Not many people share the view, though. Siana Ranjan of Thalaimannar says people were running out of options. “We had pledged all the gold we had to feed our families during the pandemic,” she says. “Now there is inflation, and there are no jobs. What do you think we can do? India is the only way out.”

Siana feels that only India can save them if the grim situation persists. “[Tamil Nadu] Chief Minister M.K. Stalin has promised to help us,” says Siana. “If he sends help, we would stay back here. Otherwise, we have to seek refuge in Tamil Nadu.”

Though the economic crisis is deepening, people in Mannar and parts of Northern and Eastern Provinces have not hit the streets in protest. They are not holding demonstrations, raising slogans and waving placards like the Sinhalese in the south. They are focused on wanting to find a better place to live a peaceful life; a place where they can get three square meals a day.

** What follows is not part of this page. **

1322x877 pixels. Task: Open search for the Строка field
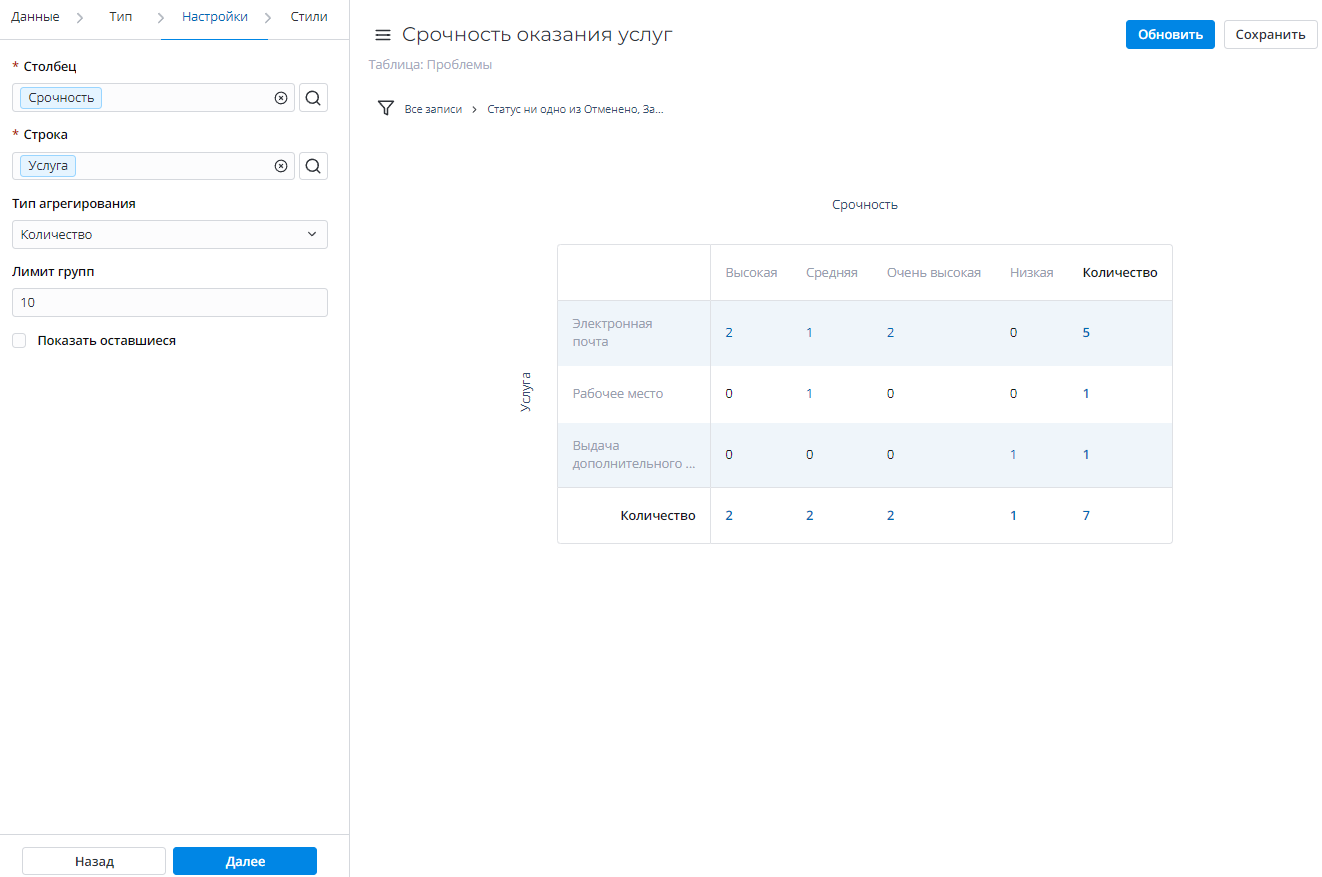pos(313,166)
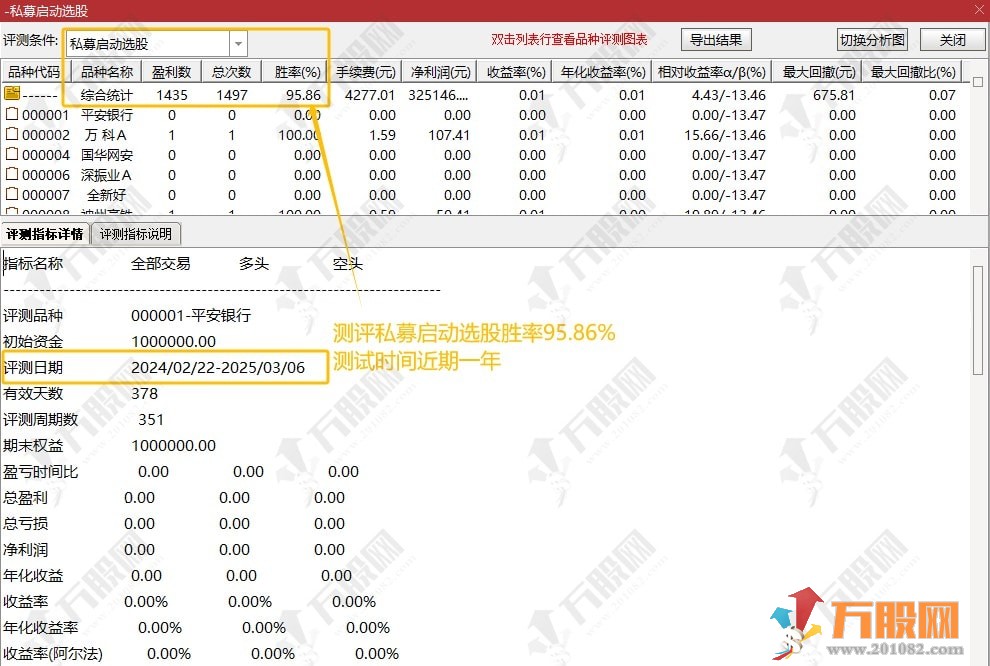
Task: Click the application icon in the title bar
Action: [8, 8]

The Sri Lankan navy, however, is keeping an eagle eye on them. Intelligence reports in India estimate that at least 2,000 people Sri Lanka are waiting to enter India illegally.

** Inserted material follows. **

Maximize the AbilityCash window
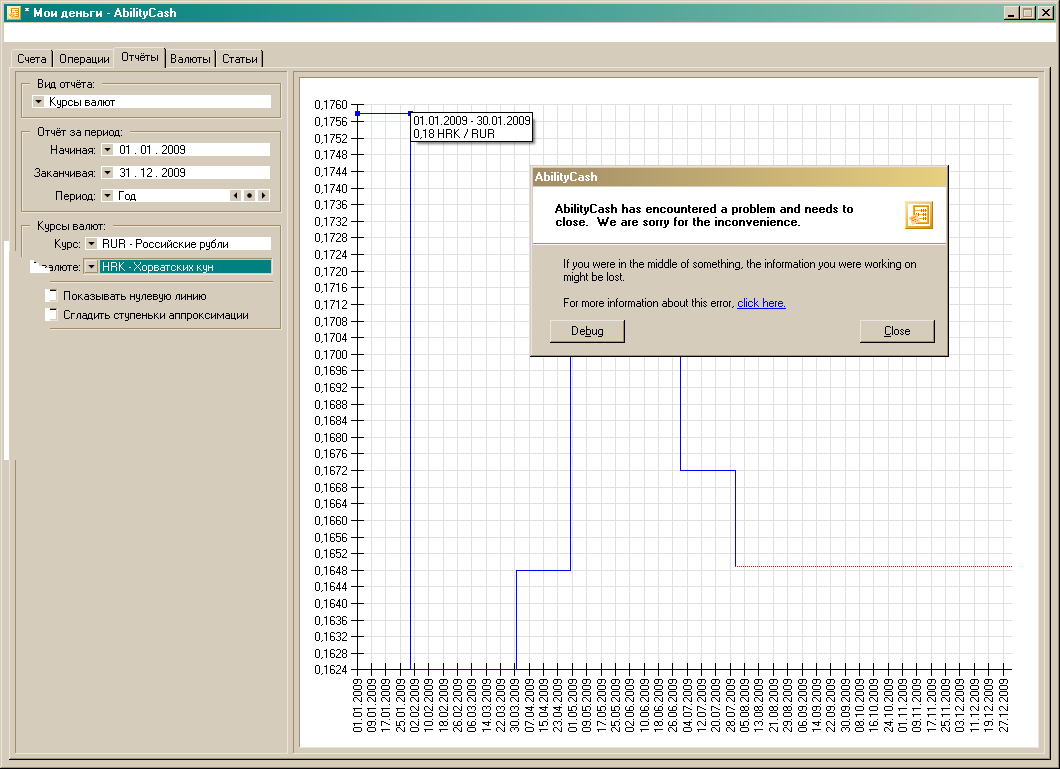The width and height of the screenshot is (1060, 769). pos(1029,12)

While people in the north and the east have to risk lives to reach India, upper middle-class families in Colombo are increasingly applying for visas to leave the country. The departure section at the Bandaranaike International Airport in Colombo has been busy of late. Flights to Chennai, Frankfurt, Singapore and Paris have been flying full in the past few days, thanks to Sri Lankan nationals who can afford to stay away from the country.

A Sinhalese couple that this writer met on the flight out of Colombo said they would be in Chennai on a tourist visa for at least a month. “We are not sure how things would change,” said Dinouk Wellikumbara, the husband. “But we can’t live in Colombo.”